Zunächst erfahren die Schüler:innen, dass sich Forscher:innen immer zuerst informieren müssen, was zur Forschungsfrage bekannt ist. Einem fiktiven Fachartikelausschnitt sollen die Schüler:innen zwei Informationen entnehmen: zum einen, welche Farbstoffe infrage kommen, um den Modellwirkstoff Wasser und die Hülle aus Kokosfett zu markieren; zum anderen Vorschriften, wie sich die geeignet erscheinenden Farbstoffe aus Pflanzenteilen isolieren lassen.

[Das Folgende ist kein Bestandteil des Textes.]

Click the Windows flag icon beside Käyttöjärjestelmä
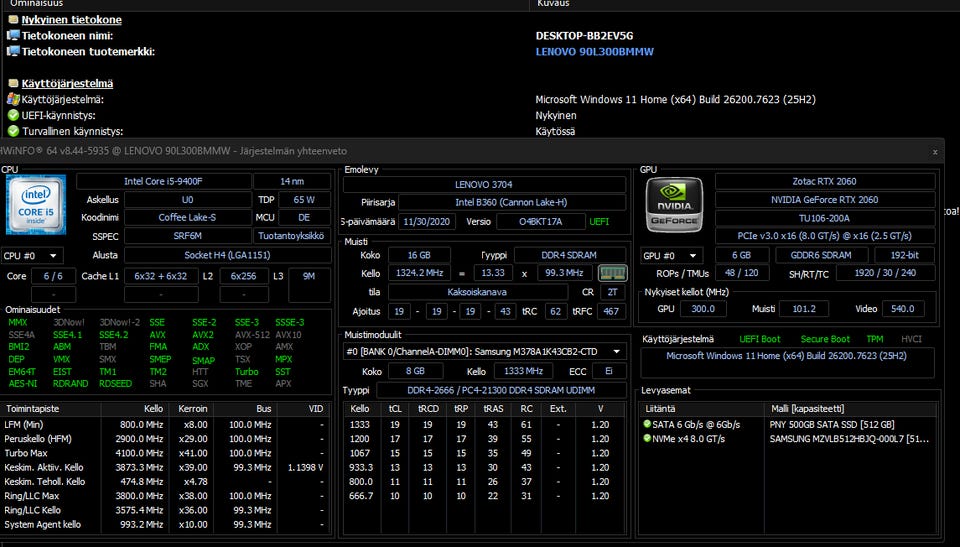The image size is (960, 547). [13, 100]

Die Publikation verrät mehrere mögliche Farbstoffe: für die Hülle Tartrazin oder ein Carotinoid, für Wasser ein Anthocyan, ein Betalain oder ebenfalls ein Carotinoid. Um diese Farbstoffe nicht alle auf ihre Eignung, also ihre Löslichkeit in Fett oder Wasser, testen zu müssen, lassen sich Computersimulationen verwenden. Wie wertvoll diese sind, berichtet Asmis in einem Interviewausschnitt.
Mit dem webbasierten Open-Source-Programm molview.org simulieren die Schüler:innen die Elektronenverteilung der infrage kommenden Farbstoffmoleküle sowie eines Wasser- und eines Fettmoleküls (Abbildung 2, S. 31). Aus den Informationen formulieren sie Hypothesen: Die Elektronen im Fett- und Carotinoidmolekül (beta-Carotin) sind ähnlich verteilt, daher ist wahrscheinlich, dass sich der Farbstoff in flüssigem Fett löst. Gleiches gilt für Wasser und Anthocyan sowie Betalain.
Nun müssen die Schüler:innen zunächst die potenziell geeigneten Farbstoffe aus Pflanzenmaterial isolieren: ein Anthocyan aus roten Rosenblättern, ein Betalain aus roter Beete und ein Carotinoid aus gelber Paprika. Dann prüfen sie in einem Reagenzglas, ob sich die Verbindungen in Wasser und Kokosfett lösen. Das Carotinoid löst sich vor allem im Fett, die übrigen beiden Farbstoffe vor allem in Wasser (Abbildung 3, S. 31). Dies bestätigt die Hypothesen aus Station 2.
Bisher lief der dargestellte Forschungsprozess der Schüler:innen geradlinig. Dass dies in der Realität oft anders ist, zeigt ein Interviewausschnitt mit Kirsten Zeitler, Professorin für organische Chemie und Leiterin des 1,2,3H-Teilprojekts zur selektiven photokatalytischen Deuterierung. Sie beschreibt, welche Rolle Zufall und Kreativität beim Forschen haben und dass logisches, planvolles Denken oft nicht reicht.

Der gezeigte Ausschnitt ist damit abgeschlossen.